It can be difficult to know how to read certain effects, especially variations in typographical inventions—for example, in “My Thoughts on Fire,” Holiday plays with the spacing around colons in a way that I am unsure how to interpret, giving us combinations like “texture:shine and a swimmer: saint and a wielding air   and a dancer:   remembered breeze and an end: in and an end (in), andanending: never.” The language throughout the rest of this book is so rich and inventive (instead of “from morning until night,” Holiday writes, “from can’t see in the morning ‘till can’t see at night”) that Holiday’s repeated “and a” sentence structure here feels flat; even the word “remembered” feels unnecessary given the context of the poem and the book—we are living in a remembered world here. Similarly, “Which Crosses You, Which Covers You,” begins with the phrase “Starting to go-to-law”; then, at the end of the poem, the phrase reappears as “starting to-go-to-law.” I don’t know how or whether to parse the slight variation between these two appearances. In “Two Tiered    Alliance,” Holiday uses typographical invention more successfully to my mind, with erratic spacing perhaps suggesting pauses in breath of different lengths. The poem is about the speaker’s mother’s wedding, the start of an unrecognizable new life for the speaker, and Holiday’s spacing also feels like a memory, or a relationship, nearly slipping away. In some of the poem’s gorgeous final stanzas, Holiday writes, “from the beginning flung into looking        on the freeway, in a wedding dress made of favors  and birth / Hey Runner,   run like you’re never // gonna be her   wearing that black gaze on your step   wait stop”
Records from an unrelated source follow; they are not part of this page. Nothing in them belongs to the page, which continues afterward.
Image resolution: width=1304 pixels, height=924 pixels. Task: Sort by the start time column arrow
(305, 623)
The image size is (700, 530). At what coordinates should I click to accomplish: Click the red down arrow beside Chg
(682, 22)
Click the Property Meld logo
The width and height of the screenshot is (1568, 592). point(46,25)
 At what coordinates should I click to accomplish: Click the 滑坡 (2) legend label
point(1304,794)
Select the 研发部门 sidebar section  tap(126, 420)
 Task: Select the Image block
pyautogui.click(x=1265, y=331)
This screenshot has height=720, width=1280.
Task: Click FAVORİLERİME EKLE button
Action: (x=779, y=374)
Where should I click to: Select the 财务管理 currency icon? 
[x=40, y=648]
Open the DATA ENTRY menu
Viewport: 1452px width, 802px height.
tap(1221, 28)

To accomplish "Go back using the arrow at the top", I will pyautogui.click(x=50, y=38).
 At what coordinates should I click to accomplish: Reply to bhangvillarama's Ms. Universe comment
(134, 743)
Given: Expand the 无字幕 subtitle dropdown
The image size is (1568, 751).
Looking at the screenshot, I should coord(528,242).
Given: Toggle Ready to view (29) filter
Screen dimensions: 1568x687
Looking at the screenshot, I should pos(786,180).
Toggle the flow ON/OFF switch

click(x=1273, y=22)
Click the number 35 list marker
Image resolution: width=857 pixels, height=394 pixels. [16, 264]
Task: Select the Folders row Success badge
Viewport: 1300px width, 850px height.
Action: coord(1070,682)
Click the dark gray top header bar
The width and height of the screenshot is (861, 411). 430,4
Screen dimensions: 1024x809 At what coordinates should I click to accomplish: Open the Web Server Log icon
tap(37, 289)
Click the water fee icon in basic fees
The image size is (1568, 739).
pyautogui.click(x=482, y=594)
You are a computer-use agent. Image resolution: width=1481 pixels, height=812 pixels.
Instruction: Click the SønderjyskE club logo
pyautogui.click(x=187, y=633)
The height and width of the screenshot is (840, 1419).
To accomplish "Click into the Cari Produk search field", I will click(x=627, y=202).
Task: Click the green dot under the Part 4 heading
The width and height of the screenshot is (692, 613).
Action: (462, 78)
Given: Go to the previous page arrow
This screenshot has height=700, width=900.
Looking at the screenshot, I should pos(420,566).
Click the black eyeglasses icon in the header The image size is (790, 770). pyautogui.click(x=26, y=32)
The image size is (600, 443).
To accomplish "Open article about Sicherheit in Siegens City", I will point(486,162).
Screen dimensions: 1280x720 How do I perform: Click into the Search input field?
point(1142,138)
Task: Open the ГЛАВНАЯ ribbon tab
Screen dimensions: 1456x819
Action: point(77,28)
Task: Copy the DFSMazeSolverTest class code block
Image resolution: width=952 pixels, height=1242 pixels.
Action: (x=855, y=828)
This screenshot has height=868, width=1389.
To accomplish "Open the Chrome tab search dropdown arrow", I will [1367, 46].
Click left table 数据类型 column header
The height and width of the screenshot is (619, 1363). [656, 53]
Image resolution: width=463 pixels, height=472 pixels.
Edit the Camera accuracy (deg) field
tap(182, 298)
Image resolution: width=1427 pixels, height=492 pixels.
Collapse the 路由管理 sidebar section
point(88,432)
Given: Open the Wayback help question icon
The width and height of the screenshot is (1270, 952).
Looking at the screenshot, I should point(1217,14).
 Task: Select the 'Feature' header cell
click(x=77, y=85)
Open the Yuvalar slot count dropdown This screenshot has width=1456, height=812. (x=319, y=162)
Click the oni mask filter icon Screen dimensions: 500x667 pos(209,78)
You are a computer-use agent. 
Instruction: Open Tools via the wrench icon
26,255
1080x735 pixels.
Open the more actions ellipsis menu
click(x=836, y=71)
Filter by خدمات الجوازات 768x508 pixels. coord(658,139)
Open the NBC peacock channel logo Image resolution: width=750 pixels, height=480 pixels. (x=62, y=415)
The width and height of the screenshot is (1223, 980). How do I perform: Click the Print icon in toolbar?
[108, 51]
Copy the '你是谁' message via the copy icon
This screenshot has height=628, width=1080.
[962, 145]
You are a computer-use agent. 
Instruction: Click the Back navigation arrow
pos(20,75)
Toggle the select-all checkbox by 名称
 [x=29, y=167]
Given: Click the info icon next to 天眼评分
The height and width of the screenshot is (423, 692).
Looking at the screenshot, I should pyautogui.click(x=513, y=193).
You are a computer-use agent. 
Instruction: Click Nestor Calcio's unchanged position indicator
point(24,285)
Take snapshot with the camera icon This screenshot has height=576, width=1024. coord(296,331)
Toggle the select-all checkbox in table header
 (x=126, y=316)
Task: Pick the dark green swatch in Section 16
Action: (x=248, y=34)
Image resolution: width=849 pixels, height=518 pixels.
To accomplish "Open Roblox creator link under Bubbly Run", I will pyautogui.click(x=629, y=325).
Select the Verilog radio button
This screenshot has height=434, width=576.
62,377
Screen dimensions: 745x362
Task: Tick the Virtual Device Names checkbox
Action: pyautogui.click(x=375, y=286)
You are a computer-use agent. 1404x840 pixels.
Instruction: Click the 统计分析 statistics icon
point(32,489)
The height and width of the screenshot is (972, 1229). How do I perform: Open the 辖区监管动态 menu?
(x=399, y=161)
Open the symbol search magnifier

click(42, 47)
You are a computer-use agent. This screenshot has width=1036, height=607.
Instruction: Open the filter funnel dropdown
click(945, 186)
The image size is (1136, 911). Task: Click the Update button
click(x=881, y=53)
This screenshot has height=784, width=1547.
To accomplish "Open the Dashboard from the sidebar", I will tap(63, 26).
Of the book’s five sections, the second and third are the least speaker-driven, though in every section, the focal point of these poems is the language they are composed of and the movement of the mind they are composed by, rather than the self making the poem. It’s thrilling how this poet employs the music of language. Typical of these middle sections is “Absolutely,” a poem I didn’t know how to parse, but its rich soundplay allowed me to access it on a different level:

…This one was just glancing at the vinepiece, mise-en-scene, beat machine, the same person jumping land into building—an electronic volume, tight jeans wearing-thinking maybe we’re
the animal,
brand new scape immediately translated into dub from debut into 

Objectively rooted …

I marked the return to a more speaker-driven poem with the beginning of the book’s fourth section, with the wonderful poem “High Concept,” which also has more narrative coherence than most of the other poems here, as it traces and retraces with various lenses and apertures the affect of her father’s death on her family. Elsewhere in the fourth section, in “To My Paloma, My Tough Dove” Holiday repeats and reworks a series of words and sounds—locusts, “the things we know,” Gigolos, corners, whistle—to create an atmosphere of inevitability, stuck-ness, and sex.     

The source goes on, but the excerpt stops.